More recent developments are shown in U.S. Pat. No. 4,096,677 issued to T. Gilb on Jun. 27, 1978. The bracket shown in the Gilb patent is a circular clamp which substantially surrounds the fence post and is secured to the post via through bolts. The lower end of the bracket terminates in a perforated base which is adapted to receive concrete for more securely holding the fence post in place in a concrete filled hole.
An adjustable bracket is shown in U.S. Pat. No. 4,199,908 issued to D. Teeters on Apr. 29, 1980. The Teeters bracket includes a substantially U-shaped outer brace for securing the post in a concrete embedded hole and a platform which is secured between the brace for supporting the bottom of the post.
U.S. Pat. No. 4,644,713 issued to J. Lehman on Feb. 24, 1987 discloses a bracket having three upstanding walls to be secured to the three sides of a square post, with a bottom for supporting the posts and a tapered, hollow tubular leg for supporting the post and bracket when it is driven into the ground.
The fence post support brace of the subject invention provides means for solidly supporting a post above a concrete embedded hole by securing the post on the majority of its perimeter. The bottom of the post is supported above ground level and is unencumbered, permitting ready drainage of moisture from the post to minimize deterioration of the fence post.
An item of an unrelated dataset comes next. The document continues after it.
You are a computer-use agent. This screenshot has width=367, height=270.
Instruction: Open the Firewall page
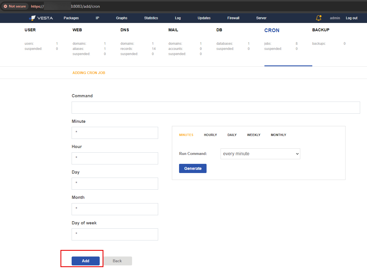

The fence post bracket of the subject invention is unique in that it provides for solid support of the fence post maintaining it in a rigid vertical position, with the bracket being securely embedded in a concrete filled hole on each corner or edge of the bracket, greatly improving the rigidity of the assembly. The bracket may be stamped from a single sheet of metal and formed by simply folding the metal at two points to provide for an interior post supporting surface of square or rectangular cross section. In the preferred embodiment of the invention, a plurality of brackets may be made from a single sheet of material with minimum waste by staggering the legs of the bracket of a plurality of brackets as the brackets are laid out on the sheet. The bracket may be made of galvanized steel or a similar weather resistant material to increase its life.
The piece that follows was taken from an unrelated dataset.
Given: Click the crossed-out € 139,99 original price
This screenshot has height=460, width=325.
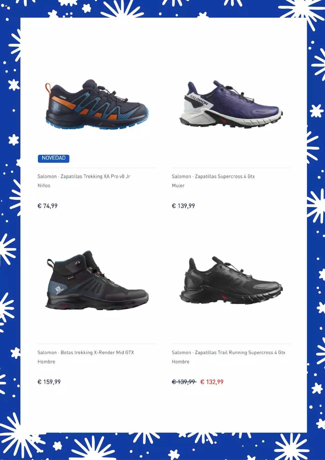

In experimental use, the open bottom bracket of the subject invention has provided for excellent drainage of a wood post, greatly enhancing the life of the wood post by minimizing deterioration due to moisture.
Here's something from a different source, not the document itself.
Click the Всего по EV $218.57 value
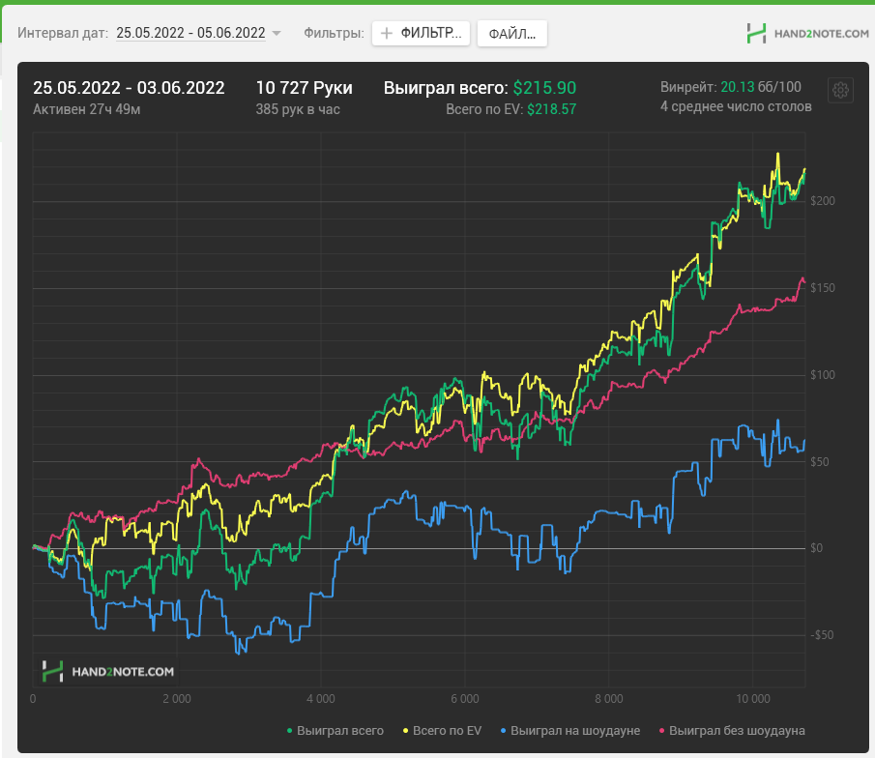This screenshot has height=758, width=875. [x=551, y=109]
The fence post bracket of the subject invention provides for a fence post support supporting the post on a major portion of its perimeter, while keeping the bottom of the post free and clear of the surrounding ground and while rigidly supporting the post in an upright position by providing for a plurality of structural support members, one at each corner of the post, for securing the post in a concrete filled post hole.
It is, therefore, an object and feature of the subject invention to provide for a fence post bracket maintaining the bottom of the post above ground level in an unencumbered manner for permitting full drainage of moisture from the post.
It is another object and feature of the invention to provide for a fencepost bracket which is adapted for supporting the post on a major portion of its perimeter to provide for a rigid assembly.
It is yet another object and feature of the subject invention to provide means for a fence post bracket adapted to be embedded in a concrete filled post hole for securing the post in the hole at each corner of the post.
Other objects and features of the invention will be readily apparent from the accompanying drawings and description.
FIG. 1 is a perspective view of a fence post bracket and fence post in accordance with the subject invention.
FIG. 2 is a section view taken along the line 2--2 of FIG. 1.
FIG. 3 illustrates the fence post bracket in its unassembled condition.
As shown in FIG. 1, the fence post bracket 10 of the subject invention is made of an integral stamped, formed sheet metal such as galvanized steel or the like and includes a back panel 12 having a plurality of through holes 14 and 16 (see FIG. 3). The panel 12 includes a top edge 18 and side edges defined by the corner bends 20 and 22. The outer side walls or panels 24 and 26 (see FIG. 3) project outwardly from the respective corners 20, 22, and a respective outer edge 28, 30.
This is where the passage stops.